[SET OF TASKS]
1. In the article on Judith Miller, replace "grand jury" with "federal panel" and write out the passage that begins at the words "Vanity Fair tears" and stops after "in Los Angeles.".
2. Answer these questions from the article on Judith Miller:
(a) Who wrote the Vanity Fair story about Miller?
(b) Whom did Arthur Sulzberger bar the reporters from speaking with?
(c) Which congressman did Miller live with in the 1980s?

Vanity Fair tears into ex-Times reporter Judith Miller
John Byrne
LOS ANGELES -- An explosive article in January's Vanity Fair details the sundry adventures of Judith Miller and the New York Times surrounding the controversial reporter’s decision to be jailed for refusing to identify her source to a grand jury investigating the case of who outed covert CIA agent Valerie Plame. The magazine is out on newsstands in Los Angeles.
The story, by Seth Mnookin, splashes the back pages of the magazine, and begins with a full-page photo of a grave, lipsticked Miller on one side and the dark empty doors of the Times' 43rd street offices on the other. The teaser: "Seth Mnookin details Miller's stonewalling of colleagues, the newsroom's belief that it had a loose cannon in its midst, and the growing questions about
Sulzberger's judgment.
"Publisher Arthur Sulzberger barred the reporters from speaking with Russell Lewis, the former president and CEO of the Times Company," Mnookin wrote, "saying, 'Because I don't know what the fuck he's going to tell you.'"
Miller, Mnookin writes, was an ebullient, indefatigable reporter who threaded the borders of acceptable journalistic practice.
"She dated Steve Ratner, one of Sulzberger's best friends... and had even, for a time, shared a vacation home with Sulzberger. She had a reputation for sleeping with her sources (in the 1980s, she both lived with then congressman Les Aspin and quoted him in her dispatches); ... for raining torrents of abuse on clerks, travel agents, and drivers; for cutting down her colleagues."

[EXCERPTED RECORDS]
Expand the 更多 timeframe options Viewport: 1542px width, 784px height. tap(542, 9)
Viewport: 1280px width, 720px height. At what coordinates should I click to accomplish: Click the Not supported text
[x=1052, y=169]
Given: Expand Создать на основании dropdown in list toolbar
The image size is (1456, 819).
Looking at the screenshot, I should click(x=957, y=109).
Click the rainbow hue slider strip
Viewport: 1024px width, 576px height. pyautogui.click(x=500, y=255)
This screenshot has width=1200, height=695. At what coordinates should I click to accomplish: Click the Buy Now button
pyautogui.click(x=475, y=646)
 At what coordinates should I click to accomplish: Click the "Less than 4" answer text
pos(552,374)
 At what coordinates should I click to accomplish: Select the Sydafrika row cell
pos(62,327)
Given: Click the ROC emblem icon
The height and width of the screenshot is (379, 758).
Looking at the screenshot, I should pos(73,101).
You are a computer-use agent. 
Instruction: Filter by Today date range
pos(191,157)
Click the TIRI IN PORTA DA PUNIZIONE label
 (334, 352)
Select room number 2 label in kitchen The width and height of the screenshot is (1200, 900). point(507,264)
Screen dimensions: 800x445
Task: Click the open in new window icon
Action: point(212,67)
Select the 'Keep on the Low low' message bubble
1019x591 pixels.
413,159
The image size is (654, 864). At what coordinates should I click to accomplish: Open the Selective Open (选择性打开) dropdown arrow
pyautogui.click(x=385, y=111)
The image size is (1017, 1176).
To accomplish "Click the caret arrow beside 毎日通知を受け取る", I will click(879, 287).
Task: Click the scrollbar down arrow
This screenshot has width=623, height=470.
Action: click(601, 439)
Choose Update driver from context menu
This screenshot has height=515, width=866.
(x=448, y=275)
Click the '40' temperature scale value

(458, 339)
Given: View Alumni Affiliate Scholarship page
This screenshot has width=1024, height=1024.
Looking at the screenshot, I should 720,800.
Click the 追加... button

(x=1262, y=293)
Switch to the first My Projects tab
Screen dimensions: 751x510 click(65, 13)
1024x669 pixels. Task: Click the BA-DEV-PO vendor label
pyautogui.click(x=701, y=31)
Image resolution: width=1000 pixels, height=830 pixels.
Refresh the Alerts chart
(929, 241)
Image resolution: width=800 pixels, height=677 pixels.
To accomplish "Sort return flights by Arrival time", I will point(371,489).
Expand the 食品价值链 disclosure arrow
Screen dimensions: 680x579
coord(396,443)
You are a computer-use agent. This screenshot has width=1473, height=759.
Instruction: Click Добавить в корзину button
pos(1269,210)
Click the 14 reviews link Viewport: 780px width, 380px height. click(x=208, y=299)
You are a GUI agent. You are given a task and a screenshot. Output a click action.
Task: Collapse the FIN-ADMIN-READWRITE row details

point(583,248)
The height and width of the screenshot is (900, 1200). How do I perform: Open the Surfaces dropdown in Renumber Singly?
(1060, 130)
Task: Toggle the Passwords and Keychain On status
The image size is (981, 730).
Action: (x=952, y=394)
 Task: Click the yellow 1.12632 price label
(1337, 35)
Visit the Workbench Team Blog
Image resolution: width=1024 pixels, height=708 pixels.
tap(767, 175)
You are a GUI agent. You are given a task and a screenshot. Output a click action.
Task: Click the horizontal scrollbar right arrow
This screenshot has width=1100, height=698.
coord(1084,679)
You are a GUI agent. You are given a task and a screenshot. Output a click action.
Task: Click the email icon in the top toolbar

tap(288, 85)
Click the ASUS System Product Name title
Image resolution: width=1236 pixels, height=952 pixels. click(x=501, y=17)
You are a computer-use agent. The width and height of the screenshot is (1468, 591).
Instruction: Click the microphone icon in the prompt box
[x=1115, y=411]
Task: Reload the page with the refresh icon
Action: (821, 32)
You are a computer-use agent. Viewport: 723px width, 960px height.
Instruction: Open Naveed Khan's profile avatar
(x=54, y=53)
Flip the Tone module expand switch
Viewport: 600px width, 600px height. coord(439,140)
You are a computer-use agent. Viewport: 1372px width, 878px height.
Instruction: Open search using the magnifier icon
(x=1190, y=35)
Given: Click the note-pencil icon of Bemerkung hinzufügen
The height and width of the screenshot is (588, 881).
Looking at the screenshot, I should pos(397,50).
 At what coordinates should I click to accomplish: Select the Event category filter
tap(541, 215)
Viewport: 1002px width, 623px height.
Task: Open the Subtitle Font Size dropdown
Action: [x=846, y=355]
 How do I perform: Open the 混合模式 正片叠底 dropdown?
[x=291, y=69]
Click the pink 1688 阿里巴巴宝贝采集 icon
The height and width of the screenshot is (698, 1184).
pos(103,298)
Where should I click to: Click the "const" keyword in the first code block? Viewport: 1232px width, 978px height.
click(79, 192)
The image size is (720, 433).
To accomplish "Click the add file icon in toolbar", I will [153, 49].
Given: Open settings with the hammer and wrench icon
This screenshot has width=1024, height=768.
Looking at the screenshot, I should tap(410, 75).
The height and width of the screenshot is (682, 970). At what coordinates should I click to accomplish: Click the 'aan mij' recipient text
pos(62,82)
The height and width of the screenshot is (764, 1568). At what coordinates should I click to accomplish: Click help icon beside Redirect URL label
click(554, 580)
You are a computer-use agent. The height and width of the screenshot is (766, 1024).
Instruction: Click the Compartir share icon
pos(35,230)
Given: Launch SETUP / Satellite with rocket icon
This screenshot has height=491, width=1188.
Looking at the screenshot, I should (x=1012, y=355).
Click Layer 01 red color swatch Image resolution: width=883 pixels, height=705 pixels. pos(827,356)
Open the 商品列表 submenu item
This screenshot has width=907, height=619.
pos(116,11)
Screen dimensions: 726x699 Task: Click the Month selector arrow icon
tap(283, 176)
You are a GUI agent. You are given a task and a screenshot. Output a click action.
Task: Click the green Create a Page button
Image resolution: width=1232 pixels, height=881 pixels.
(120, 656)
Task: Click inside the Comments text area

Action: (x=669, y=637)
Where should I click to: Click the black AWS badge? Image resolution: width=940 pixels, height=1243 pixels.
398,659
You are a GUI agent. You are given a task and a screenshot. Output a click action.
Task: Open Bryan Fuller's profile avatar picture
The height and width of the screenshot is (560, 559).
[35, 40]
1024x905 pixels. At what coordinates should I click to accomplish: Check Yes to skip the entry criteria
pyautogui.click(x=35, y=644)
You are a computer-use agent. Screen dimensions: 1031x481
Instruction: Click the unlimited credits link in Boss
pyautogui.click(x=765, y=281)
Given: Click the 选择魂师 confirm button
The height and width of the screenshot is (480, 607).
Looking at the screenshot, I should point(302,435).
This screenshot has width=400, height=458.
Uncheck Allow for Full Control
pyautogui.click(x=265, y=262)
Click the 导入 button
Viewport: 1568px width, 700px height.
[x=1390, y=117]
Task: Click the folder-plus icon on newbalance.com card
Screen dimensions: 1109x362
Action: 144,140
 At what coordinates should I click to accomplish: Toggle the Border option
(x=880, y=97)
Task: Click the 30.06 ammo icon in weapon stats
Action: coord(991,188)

[ANSWERS IN ORDER]
1.
Vanity Fair tears into ex-Times reporter Judith Miller
John Byrne
LOS ANGELES -- An explosive article in January's Vanity Fair details the sundry adventures of Judith Miller and the New York Times surrounding the controversial reporter’s decision to be jailed for refusing to identify her source to a federal panel investigating the case of who outed covert CIA agent Valerie Plame. The magazine is out on newsstands in Los Angeles.

2.
(a) Seth Mnookin
(b) Russell Lewis, the former president and CEO of the Times Company
(c) Les Aspin